Christos Tsiolkas is heralded as one of Australia’s greatest contemporary storytellers. His works are meticulously researched, his characters carefully crafted and his themes are considered and profound. His latest novel Damascus (Allen and Unwin 2019) is on many levels a triumph of literary achievement: a re-imagined, epic and powerful retelling of the events surrounding the establishment of the Christian church.

The narrative is based on the letters of St Paul and focuses on Paul (Saul) and several other characters (Lydia, Timothy, Thomas) who lived during and/or generations after Paul’s lifetime. The broad themes of the novel are belief, religion, class, privilege, desire, family, love, exile, friendship, doubt, faith, betrayal and sacrifice.

Tsiolkas is a serious, intellectual writer who is unafraid to tackle the big issues facing humanity; his writing is urgent and passionate, detailed, unflinching and grave. While I recognise all of those characteristics, however, I was unable to warm to this book. I can respect it for its historical reflections and dissections, I can applaud it for its ambitious scope, but I did not find it deeply affecting as a story and I found it difficult to emotionally connect with the characters. I almost feel like this is more of a factional account of how history might have been; a sort of humanisation of the dry historical facts (or conjecture). The jumping backwards and forwards in time, and the enormous cast of characters, also left me not confused, exactly, but more adrift. For me, and this is only my opinion, it is impressive but not enjoyable; majestic but not engaging. No doubt it will impress others with a much deeper meaning and significance.

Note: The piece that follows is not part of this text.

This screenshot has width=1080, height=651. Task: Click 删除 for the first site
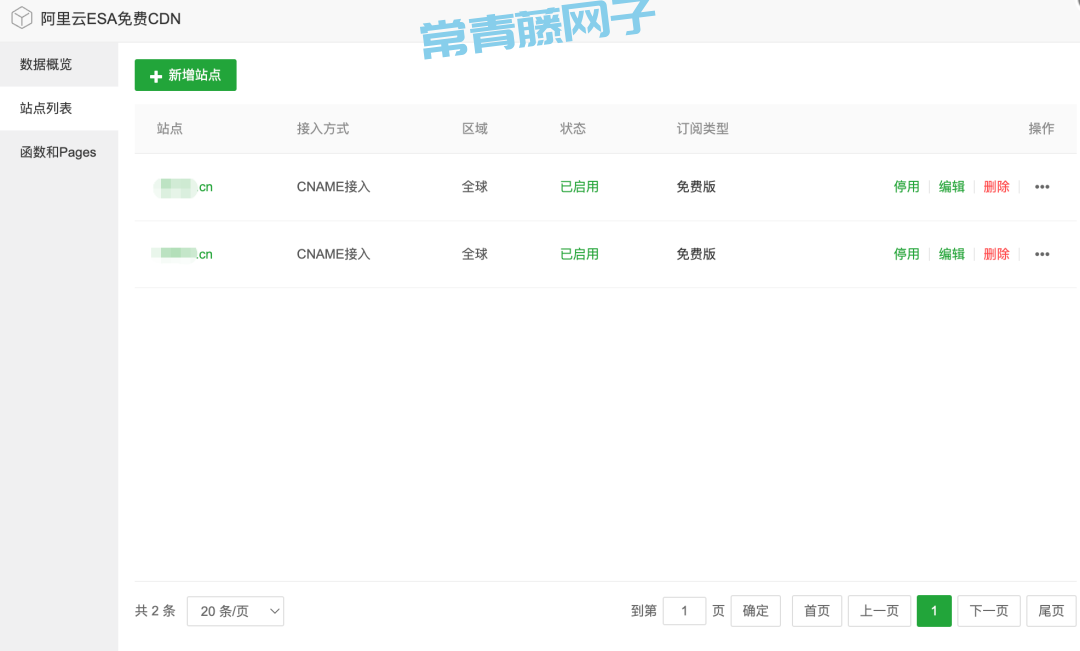coord(997,187)
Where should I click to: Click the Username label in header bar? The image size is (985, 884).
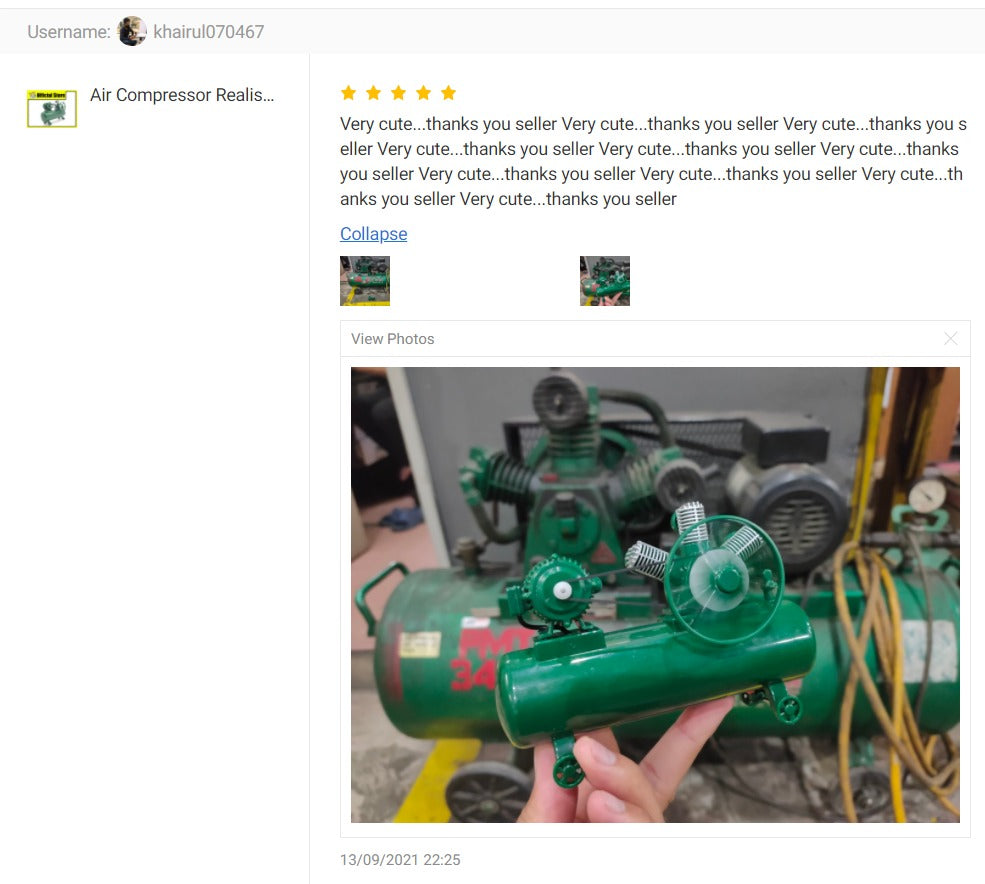click(x=69, y=31)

These are some of the words that come to mind when I think of describing this book and the emotions it evoked for me: harrowing, vulgar, debauchery, cruelty, violation, fear, dread, hunted, humble, starvation, poverty, torture, crucified, flayed, survival, stink, violence, prayer, calmness, darkness, pain, struggle, wickedness, vileness, anger, whore, blasphemy, death, blood, pollution, filth, sedition, depravity, drunkenness, ugliness, corruption, ravenous, abandonment, Strangers, eternity, truth, witch, sorceress, offering, terror, revenge, avenge, hunger, unbeliever, servant, perverse, miracle, slavery, weeping, supplication, exhaustion, misery, fellowship, eternity, vanquish, deliverance, shame, generosity, exhaustion, brutality, sin, offerings, mercy, grace, gratitude, peace, doggedness, wretchedness, sex, lamentations, destruction, fatigue, nourishment, exhilaration, service, stench, beggars, damage, defiance, catastrophe, blasphemy, corpse, beloved, rape, degenerate, decay, longing, loathsome, yearning, tears, reprimand, Commandments, thanksgiving, grace, mercy, bewilderment, horror, crucifixion, resurrection, conquered, Saviour, zealots, shame, castration, rot, justice, vengeance, idols, rage, incest, perversion, fornication, honour, violation, disgrace, defiled, duty, gratefulness, arrogance, despair, calamity, suffering, greed, selfishness, forgiveness, excrement, filth, joy, grace, rebirth, condemnation, defiance, agitation, purpose, teaching, meaning, guidance, exile, baptism.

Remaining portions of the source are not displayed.